Lo que siguió, deduje que como sagaz cortina de humo tendida por Cantero, fue un debate sobre catalanismo en el que el papel de minoría y de víctima le tocó a Vendrell, algo a lo que me pareció que ya estaba acostumbrado, y que debía de constituir una especie de broma particular entre ellos. Cantero podía llegar a ser bastante mordaz:

– La verdadera cuestión, Vendrell, no lo niegues, es que a los andaluces y a los extremeños y a los manchegos nos consideráis homínidos inferiores, propensos a la vagancia y a las fiestas, buenos si acaso para emplearnos como peones y subalternos en vuestros negocios, pero nada más. Y por eso os da tanto por culo que alguno de nosotros decida sobre lo vuestro desde Madrid o que os represente fuera.

– Mi capitán, así no hay manera -se quejaba Vendrell.

– Pues entonces, a ver, explícame por qué eres nacionalista.

– Y dale, que yo no soy nacionalista.

– Eso lo dices porque te da vergüenza admitirlo.

– ¿Tú crees que si fuera nacionalista me habría metido en esta empresa? Lo que tenéis que aceptar es que aquí hay maneras propias de entender algunos aspectos de la vida; para empezar, un idioma.
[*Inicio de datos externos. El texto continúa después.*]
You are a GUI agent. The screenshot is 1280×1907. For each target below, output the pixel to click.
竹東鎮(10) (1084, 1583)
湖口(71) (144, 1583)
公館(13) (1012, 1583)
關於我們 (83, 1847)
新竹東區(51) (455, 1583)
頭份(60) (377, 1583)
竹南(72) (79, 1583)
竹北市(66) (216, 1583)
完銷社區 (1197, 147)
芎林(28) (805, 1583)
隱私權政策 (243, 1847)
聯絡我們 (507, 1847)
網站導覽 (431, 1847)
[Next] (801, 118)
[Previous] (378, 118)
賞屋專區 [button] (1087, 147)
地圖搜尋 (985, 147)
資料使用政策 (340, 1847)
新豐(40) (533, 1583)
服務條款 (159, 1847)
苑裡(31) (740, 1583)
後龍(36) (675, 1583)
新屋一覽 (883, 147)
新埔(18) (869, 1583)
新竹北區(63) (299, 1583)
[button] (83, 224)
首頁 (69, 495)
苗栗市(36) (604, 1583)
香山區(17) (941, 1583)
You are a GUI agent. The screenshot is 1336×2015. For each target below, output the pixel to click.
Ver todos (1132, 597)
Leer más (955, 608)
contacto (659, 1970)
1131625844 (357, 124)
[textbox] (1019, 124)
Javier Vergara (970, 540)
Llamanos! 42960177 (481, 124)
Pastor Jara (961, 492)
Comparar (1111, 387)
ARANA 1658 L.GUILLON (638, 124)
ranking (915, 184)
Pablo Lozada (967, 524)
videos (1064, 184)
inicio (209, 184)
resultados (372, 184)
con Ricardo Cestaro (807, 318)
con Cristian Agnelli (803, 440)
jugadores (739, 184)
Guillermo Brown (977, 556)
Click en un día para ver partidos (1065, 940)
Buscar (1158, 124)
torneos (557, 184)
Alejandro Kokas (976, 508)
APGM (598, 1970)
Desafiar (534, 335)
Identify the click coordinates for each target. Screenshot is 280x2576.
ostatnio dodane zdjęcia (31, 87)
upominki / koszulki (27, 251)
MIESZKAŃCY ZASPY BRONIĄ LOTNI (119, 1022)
Y que lo que no puede ser es que digamos amén a todo lo que disponga Madrid sin tener nunca la sensación de que nuestros intereses cuentan allí. Aquí sólo una minoría quiere separarse. La mayoría quiere estar en el barco común, pero sintiendo que se respeta lo que somos.

– Has dicho la palabra clave: intereses -ironizó Cantero.

– Pues claro, coño, ¿es que los demás no se preocupan de los suyos?

– Si se me permite decir algo, creo que el teniente tiene razón -le apoyé-. Por nuestra experiencia de recorrer autonomías, en este país ya todo el mundo acusa al vecino de robarle la cartera, en cuanto no se sale con la suya o el otro se lleva una porción de tarta.

– Vaya, Vila, veo que pillaste el síndrome de Estocolmo -dijo Cantero.